Like the South Philly champions-turned-potential Limeys in Marah and the aforementioned SoCal rockers Beachwood Sparks who spent a fair chunk of the year touring with the Crowes and assaying The Boogie, the Drive-By Truckers hark to the best truths of rock & roll in general; to the swampy, lush (if bloody) specificity of their southern milieu in particular. The quintet does not indulge in the great Seventies/redneck/road-centric sonic pastiches of the recently imploded, Virginia-based giants Royal Trux (who featured Artimus Pyle’s son, Chris, on traps) . . . but there are echoes. Though one of the Trux’s cycle of albums exploring the early 70s, heavy rock groove (Thank You, Sweet Sixteen, Accelerator) used famed Neil Young producer, the late David Briggs, it is the Truckers’ whose stagecraft and approach reflect both the acoustic and electric Young, while also invoking the attitude of Van Zant’s hardscrabble lads.
Not only songs like “Let There Be Rock” and “Cassie’s Brother” (referring to Skynyrd Prometheus Steve Gaines) spark these ears, but the spirit the Truckers were able to summon in that small room was so heartening. What with the holiday season upon us, the record industry in turmoil, and several months’ public outcry and commentary on what the “new, post 9/11” America will become all piling up, Southern Rock Opera is a breath of much-needed fresh air. Missing the boat on releasing an opportunistically patriotic tune to swell rockbiz coffers, the Truckers’ road songs and blues effectively and insightfully describe the lost Americana everybody ought to be so nostalgic for. Since this country wasted its chance to engage in meaningful dialogue about the real nature of America over the past few months, once again it’s left to the “redneck” boys to ride in on their axes and save us, as the Allman Brothers did at the turn-of-the-Seventies, wielding songs sympathizing with gifted glue-sniffers and calling for clarity on the era of Civil Rights Movement.
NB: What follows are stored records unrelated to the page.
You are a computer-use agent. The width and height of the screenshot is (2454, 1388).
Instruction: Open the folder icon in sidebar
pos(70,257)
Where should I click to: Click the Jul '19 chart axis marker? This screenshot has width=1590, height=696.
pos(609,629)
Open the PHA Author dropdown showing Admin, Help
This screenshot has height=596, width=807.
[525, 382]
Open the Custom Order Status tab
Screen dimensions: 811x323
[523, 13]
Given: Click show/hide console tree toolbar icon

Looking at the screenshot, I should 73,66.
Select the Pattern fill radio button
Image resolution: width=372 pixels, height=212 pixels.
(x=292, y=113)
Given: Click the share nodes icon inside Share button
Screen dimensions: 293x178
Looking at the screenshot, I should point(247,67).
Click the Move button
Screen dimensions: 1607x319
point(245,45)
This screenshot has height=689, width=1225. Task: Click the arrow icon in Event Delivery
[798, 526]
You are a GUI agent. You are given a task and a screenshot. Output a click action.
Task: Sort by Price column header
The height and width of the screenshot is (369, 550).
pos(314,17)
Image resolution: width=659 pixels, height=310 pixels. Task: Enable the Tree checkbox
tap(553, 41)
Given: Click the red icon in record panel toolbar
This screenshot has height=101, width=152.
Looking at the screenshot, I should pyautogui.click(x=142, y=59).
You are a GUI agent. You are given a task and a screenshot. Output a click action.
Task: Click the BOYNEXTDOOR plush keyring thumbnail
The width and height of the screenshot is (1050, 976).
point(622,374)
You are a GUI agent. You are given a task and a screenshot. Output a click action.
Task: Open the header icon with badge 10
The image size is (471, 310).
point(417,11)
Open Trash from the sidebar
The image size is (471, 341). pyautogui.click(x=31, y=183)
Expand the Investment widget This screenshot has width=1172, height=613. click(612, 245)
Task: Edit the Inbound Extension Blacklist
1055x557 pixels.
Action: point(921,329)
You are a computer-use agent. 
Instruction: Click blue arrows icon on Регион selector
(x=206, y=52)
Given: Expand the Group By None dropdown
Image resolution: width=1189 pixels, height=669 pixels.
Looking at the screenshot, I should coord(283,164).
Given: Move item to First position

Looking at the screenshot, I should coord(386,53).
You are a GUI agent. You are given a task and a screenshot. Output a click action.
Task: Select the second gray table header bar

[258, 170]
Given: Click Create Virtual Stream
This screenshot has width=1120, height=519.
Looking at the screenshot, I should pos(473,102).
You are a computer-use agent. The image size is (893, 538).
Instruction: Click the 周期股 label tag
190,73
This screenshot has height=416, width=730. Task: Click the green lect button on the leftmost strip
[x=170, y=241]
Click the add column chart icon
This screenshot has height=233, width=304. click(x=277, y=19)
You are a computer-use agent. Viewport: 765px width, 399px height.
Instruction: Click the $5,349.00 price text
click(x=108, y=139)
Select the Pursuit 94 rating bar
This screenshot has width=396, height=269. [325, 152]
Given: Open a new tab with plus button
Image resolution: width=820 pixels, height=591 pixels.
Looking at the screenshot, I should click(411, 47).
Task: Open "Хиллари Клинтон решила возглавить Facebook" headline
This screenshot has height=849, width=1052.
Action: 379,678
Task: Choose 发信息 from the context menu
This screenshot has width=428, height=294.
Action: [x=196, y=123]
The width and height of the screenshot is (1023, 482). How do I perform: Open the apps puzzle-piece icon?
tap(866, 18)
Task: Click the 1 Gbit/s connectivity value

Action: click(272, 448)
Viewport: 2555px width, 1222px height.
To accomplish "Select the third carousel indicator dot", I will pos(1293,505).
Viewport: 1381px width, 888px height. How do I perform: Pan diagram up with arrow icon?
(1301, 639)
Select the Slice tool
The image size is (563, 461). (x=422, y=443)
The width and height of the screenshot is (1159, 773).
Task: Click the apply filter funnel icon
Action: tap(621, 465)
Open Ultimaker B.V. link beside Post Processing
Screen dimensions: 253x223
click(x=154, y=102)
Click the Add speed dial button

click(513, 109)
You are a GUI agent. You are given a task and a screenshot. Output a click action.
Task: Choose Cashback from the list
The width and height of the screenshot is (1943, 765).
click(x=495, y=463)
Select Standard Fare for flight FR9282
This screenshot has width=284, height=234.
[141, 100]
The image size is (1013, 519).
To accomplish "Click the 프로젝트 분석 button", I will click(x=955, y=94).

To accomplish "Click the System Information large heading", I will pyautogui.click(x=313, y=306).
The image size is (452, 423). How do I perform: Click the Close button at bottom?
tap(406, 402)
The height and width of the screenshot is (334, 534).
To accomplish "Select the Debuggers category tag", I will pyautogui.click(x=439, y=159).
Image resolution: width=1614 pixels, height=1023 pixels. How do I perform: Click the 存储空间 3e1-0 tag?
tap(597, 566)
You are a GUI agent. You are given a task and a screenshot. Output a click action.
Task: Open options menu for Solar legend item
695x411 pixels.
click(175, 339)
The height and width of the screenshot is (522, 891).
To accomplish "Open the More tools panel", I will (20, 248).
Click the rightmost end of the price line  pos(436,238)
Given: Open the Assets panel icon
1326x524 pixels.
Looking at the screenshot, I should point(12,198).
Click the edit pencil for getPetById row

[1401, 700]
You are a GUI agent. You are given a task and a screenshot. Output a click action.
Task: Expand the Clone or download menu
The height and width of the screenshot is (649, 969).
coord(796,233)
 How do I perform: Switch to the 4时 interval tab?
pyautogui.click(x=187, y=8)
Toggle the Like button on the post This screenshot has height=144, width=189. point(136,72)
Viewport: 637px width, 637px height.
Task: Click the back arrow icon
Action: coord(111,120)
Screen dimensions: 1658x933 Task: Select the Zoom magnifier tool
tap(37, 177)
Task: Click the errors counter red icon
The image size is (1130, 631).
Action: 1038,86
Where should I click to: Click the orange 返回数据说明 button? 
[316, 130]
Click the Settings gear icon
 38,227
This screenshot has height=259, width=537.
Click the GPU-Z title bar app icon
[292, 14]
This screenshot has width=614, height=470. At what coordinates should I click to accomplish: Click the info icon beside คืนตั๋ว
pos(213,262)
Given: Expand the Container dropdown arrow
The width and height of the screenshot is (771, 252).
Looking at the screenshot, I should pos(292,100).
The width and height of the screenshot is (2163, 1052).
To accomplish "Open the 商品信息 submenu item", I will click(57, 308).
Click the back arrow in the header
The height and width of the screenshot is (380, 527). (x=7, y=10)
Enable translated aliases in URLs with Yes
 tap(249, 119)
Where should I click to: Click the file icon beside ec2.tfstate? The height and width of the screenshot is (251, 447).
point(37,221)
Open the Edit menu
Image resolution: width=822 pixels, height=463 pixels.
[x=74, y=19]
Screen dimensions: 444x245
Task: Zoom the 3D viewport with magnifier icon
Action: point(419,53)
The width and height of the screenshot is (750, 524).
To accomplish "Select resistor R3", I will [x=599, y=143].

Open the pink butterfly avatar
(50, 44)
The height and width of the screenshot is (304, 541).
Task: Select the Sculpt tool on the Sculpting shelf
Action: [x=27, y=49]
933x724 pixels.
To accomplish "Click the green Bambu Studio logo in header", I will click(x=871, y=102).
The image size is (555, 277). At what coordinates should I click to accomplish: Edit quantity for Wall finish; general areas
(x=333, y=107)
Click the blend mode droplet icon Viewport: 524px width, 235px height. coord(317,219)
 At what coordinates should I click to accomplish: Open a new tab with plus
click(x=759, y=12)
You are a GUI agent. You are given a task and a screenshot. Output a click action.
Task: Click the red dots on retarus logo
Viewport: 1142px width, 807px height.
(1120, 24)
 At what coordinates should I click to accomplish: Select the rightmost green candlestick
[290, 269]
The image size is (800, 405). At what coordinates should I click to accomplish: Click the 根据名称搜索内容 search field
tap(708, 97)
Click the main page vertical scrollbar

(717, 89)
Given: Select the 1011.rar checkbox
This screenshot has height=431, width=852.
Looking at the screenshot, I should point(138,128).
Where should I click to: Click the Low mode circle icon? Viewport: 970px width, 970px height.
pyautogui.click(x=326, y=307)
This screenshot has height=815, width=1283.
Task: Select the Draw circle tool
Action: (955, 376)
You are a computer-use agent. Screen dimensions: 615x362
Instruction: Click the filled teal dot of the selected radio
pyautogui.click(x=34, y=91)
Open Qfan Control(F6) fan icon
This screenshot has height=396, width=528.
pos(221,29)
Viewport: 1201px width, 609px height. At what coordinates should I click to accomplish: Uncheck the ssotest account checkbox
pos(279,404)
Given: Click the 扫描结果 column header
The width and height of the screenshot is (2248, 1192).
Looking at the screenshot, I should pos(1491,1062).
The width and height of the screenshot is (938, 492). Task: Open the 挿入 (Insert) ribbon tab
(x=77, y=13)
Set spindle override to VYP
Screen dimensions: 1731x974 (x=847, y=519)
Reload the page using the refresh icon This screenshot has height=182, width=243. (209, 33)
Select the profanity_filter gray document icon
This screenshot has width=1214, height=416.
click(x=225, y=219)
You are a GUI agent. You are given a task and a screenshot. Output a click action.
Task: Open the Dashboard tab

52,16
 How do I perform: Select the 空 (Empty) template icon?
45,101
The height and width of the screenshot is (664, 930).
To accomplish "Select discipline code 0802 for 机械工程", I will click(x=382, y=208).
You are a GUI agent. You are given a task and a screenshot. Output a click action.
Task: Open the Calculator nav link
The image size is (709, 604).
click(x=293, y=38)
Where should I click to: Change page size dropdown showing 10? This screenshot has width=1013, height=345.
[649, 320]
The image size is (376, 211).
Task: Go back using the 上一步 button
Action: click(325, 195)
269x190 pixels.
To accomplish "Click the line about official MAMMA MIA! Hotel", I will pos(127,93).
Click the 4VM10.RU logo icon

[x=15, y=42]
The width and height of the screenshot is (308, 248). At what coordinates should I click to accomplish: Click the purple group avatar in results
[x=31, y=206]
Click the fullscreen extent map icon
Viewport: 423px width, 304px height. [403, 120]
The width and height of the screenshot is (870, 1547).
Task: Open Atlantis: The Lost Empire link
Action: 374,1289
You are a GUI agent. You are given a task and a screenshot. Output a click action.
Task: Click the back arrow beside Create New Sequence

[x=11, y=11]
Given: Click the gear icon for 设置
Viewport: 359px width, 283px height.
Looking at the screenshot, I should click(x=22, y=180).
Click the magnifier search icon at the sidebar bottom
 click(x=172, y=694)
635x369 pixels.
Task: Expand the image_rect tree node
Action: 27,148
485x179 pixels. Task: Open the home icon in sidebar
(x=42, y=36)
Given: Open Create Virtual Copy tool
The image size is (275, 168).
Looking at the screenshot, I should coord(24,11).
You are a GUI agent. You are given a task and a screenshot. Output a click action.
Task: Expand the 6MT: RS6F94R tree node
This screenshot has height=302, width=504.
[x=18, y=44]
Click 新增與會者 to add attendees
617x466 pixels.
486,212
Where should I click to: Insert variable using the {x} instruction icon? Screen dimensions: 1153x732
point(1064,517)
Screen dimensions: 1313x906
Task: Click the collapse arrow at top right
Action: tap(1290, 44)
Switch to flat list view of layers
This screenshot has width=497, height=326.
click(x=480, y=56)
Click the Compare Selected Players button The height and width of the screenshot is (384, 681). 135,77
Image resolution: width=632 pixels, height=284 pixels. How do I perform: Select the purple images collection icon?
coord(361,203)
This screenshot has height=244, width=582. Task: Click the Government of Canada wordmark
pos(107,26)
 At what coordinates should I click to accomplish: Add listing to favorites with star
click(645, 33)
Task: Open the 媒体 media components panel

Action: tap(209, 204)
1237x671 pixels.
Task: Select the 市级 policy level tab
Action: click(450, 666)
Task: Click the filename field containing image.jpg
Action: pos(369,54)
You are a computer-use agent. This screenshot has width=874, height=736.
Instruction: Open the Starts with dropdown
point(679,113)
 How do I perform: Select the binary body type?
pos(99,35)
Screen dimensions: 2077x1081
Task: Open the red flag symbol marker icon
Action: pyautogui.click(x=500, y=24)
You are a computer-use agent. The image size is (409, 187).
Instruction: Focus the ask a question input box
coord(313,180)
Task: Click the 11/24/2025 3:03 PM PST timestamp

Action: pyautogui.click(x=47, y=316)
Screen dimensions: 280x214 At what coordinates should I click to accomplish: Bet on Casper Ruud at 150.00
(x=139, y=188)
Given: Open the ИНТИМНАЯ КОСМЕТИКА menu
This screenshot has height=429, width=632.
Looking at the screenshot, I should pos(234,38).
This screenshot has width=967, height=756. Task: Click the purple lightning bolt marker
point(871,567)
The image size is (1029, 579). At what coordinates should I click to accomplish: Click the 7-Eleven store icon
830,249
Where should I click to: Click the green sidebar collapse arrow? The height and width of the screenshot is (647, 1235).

They ain’t the world’s greatest rock band, locked in some ritual expectation of spectacle. They’re just a good band, the band you need right now to cope. And that’s gift enough. Right now, on the box, Neil’s singing, “When you dance, I can really love”. With their heroic guitar trio and thundering rhythm section, the Drive-By Truckers seconded that emotion in concert. While they played, we could love and feel freedom anew, safely tucked away from the general pall cast over Gotham inside a sweaty, smoky joint. We can believe, wave the flag (Stars’n Bars or otherwise) and smile again.